• Given instruction: Collect every line of the material below that contains the string "Viewport", matching case exactly.

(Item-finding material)
--*--
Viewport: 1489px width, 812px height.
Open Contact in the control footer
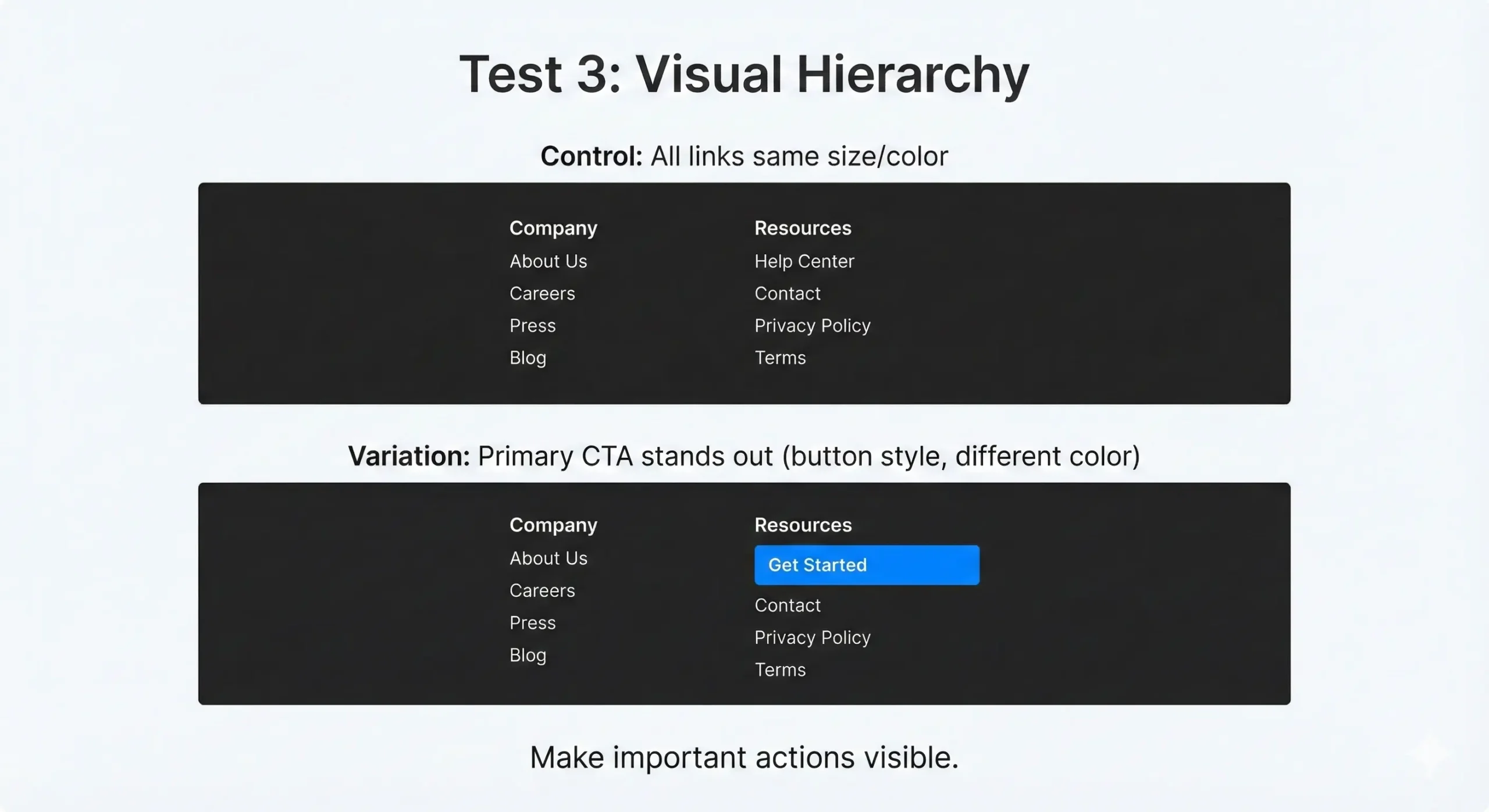(787, 293)
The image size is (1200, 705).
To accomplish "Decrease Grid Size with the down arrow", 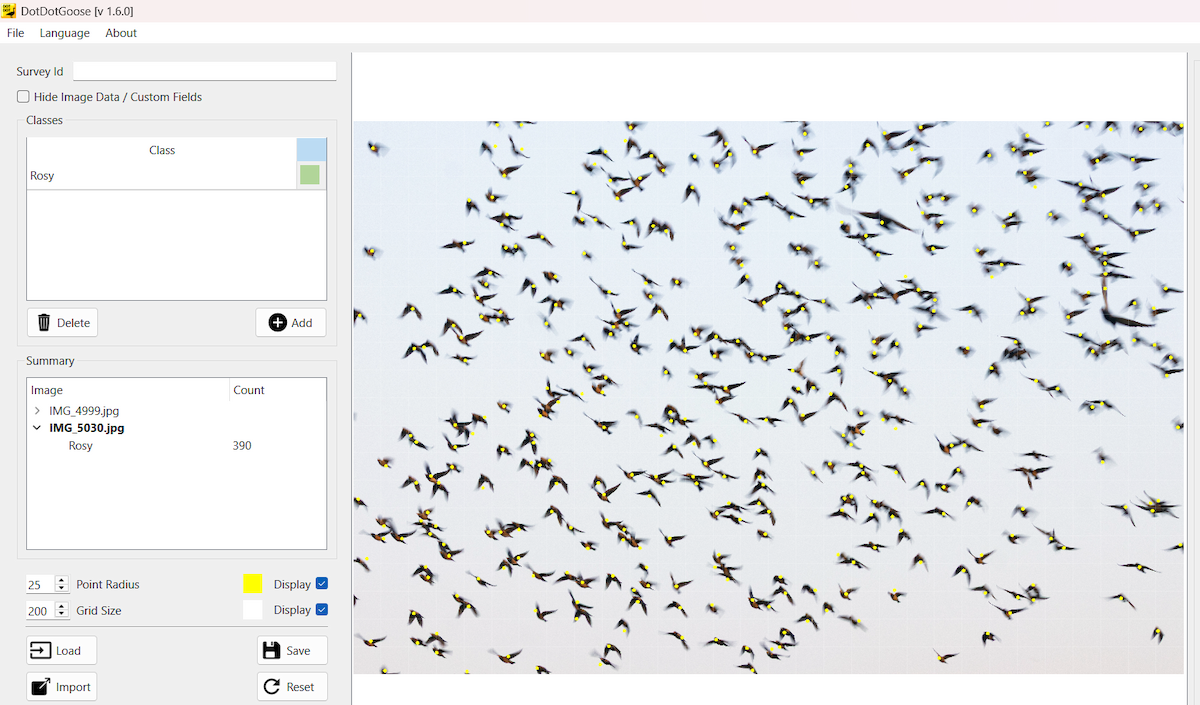I will [x=62, y=615].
--*--
• Response for this exercise:
Viewport: 1489px width, 812px height.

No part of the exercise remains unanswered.